# [Exercise instructions]
Report each line of the entries that contains the word "screenshot", copied in full.

[Saved entries]

┌──

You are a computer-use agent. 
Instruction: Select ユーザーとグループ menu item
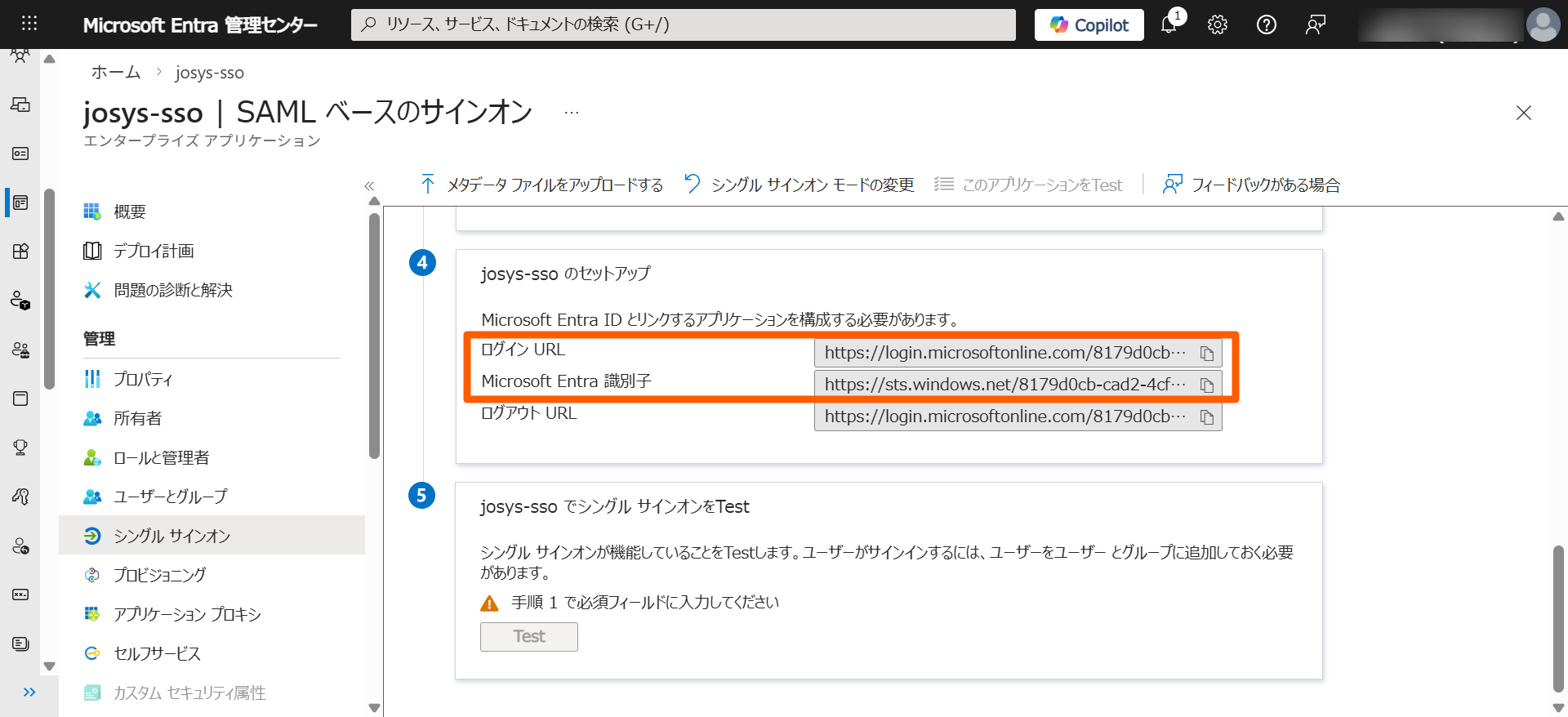[x=170, y=497]
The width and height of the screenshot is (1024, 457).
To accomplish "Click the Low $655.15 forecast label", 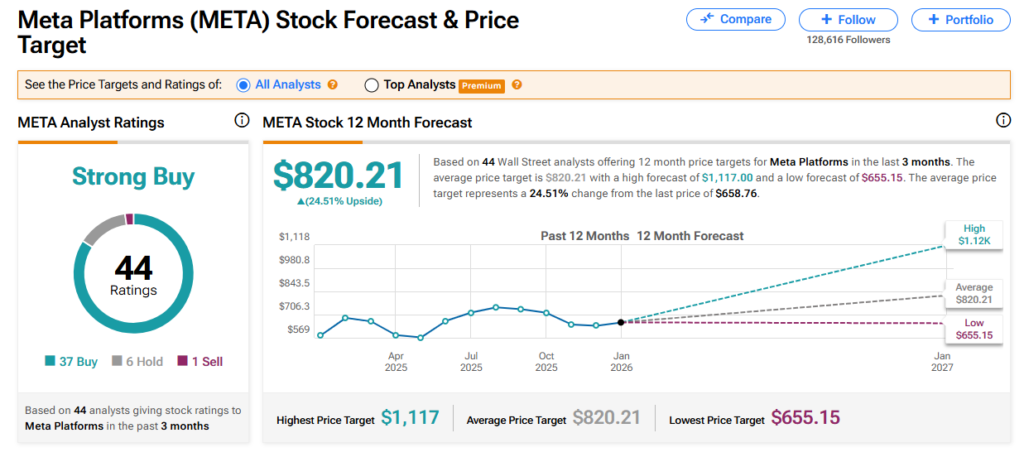I will [973, 328].
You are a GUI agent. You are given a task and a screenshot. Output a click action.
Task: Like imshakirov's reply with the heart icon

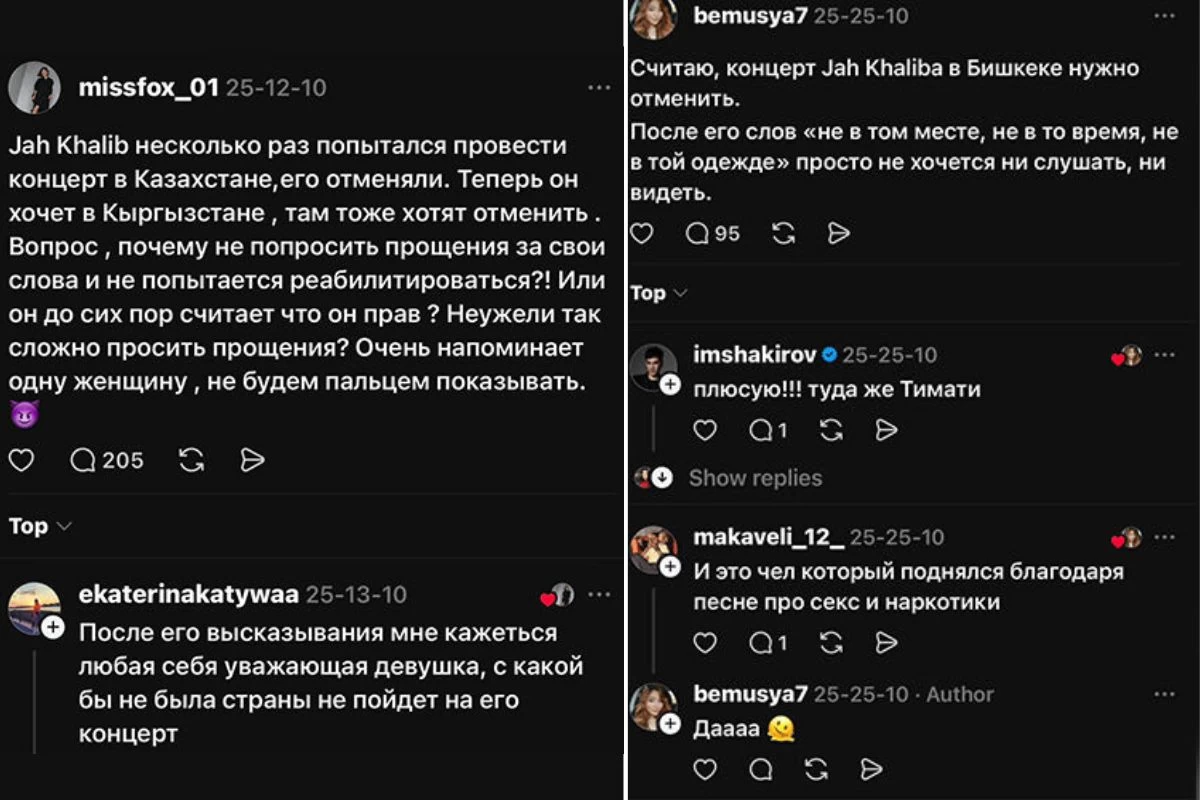(x=707, y=430)
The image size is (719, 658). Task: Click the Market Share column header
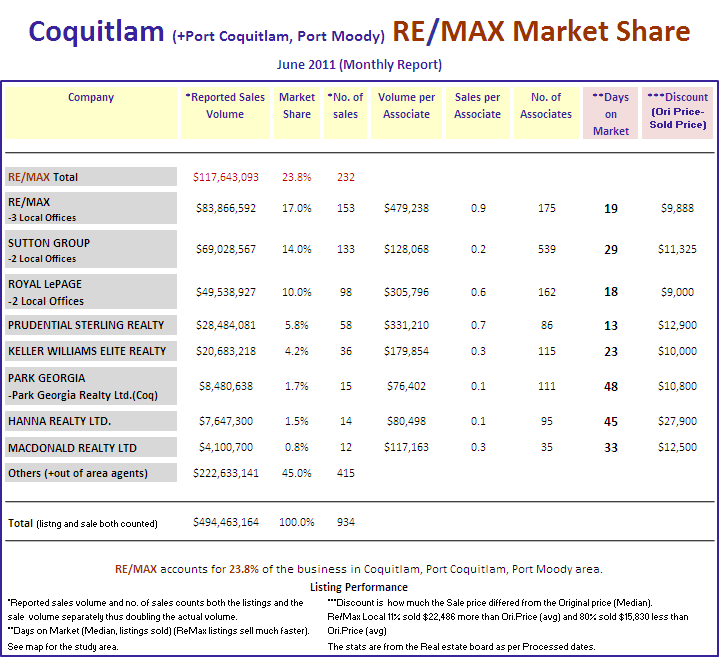297,106
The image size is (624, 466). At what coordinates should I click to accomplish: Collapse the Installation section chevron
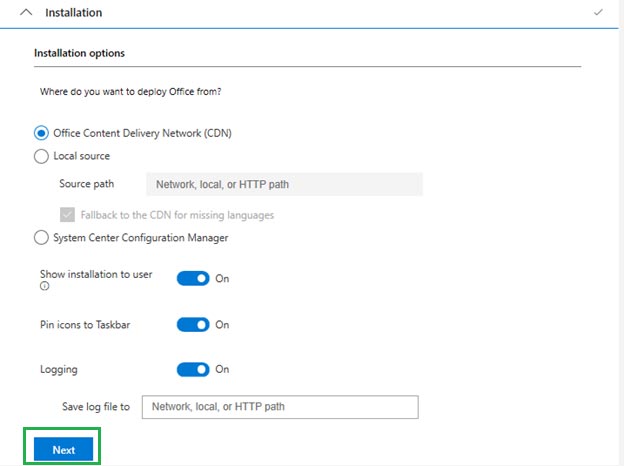click(x=26, y=13)
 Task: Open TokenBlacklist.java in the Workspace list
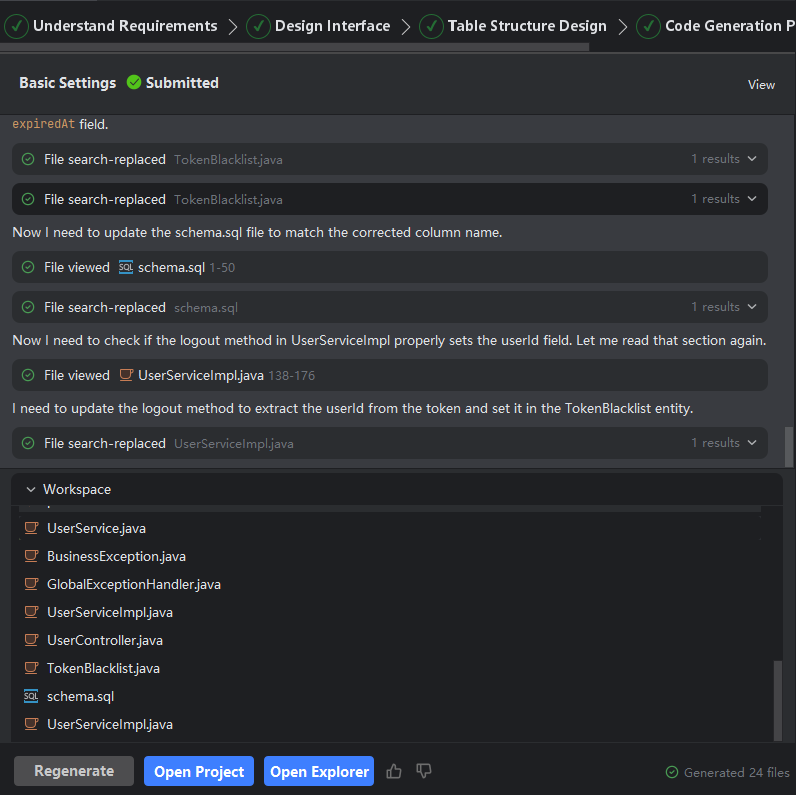pyautogui.click(x=103, y=668)

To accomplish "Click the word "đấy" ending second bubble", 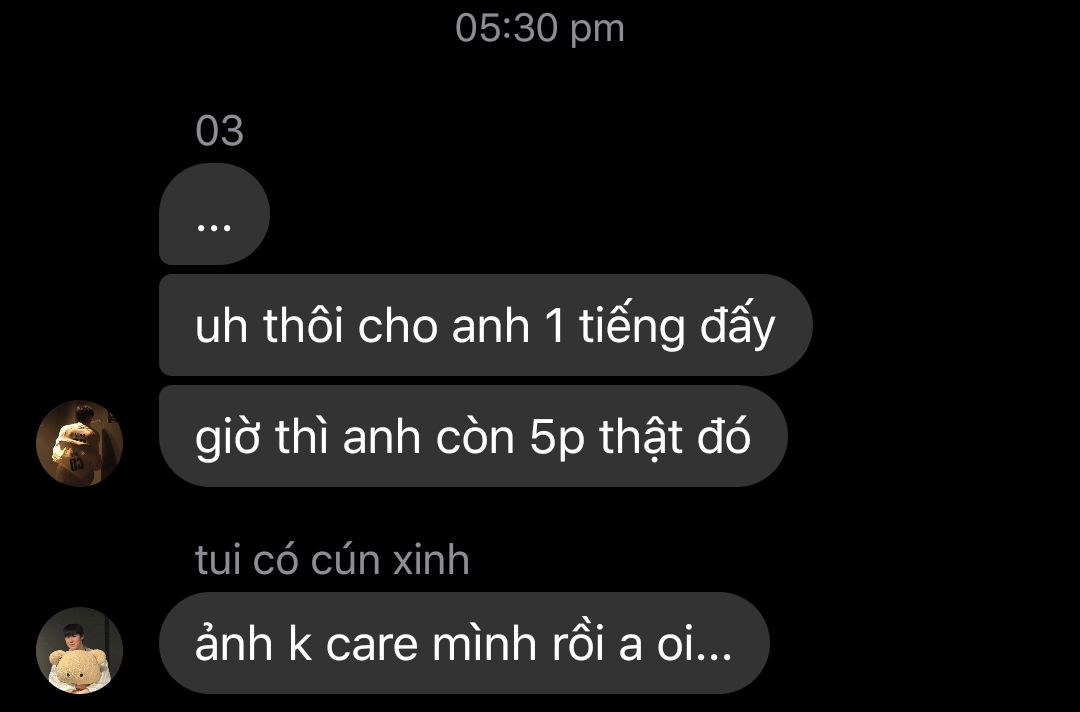I will point(738,325).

└──

# [Task solution]
The width and height of the screenshot is (1024, 457).
You are a GUI agent. You are given a task and a screenshot. Output a click action.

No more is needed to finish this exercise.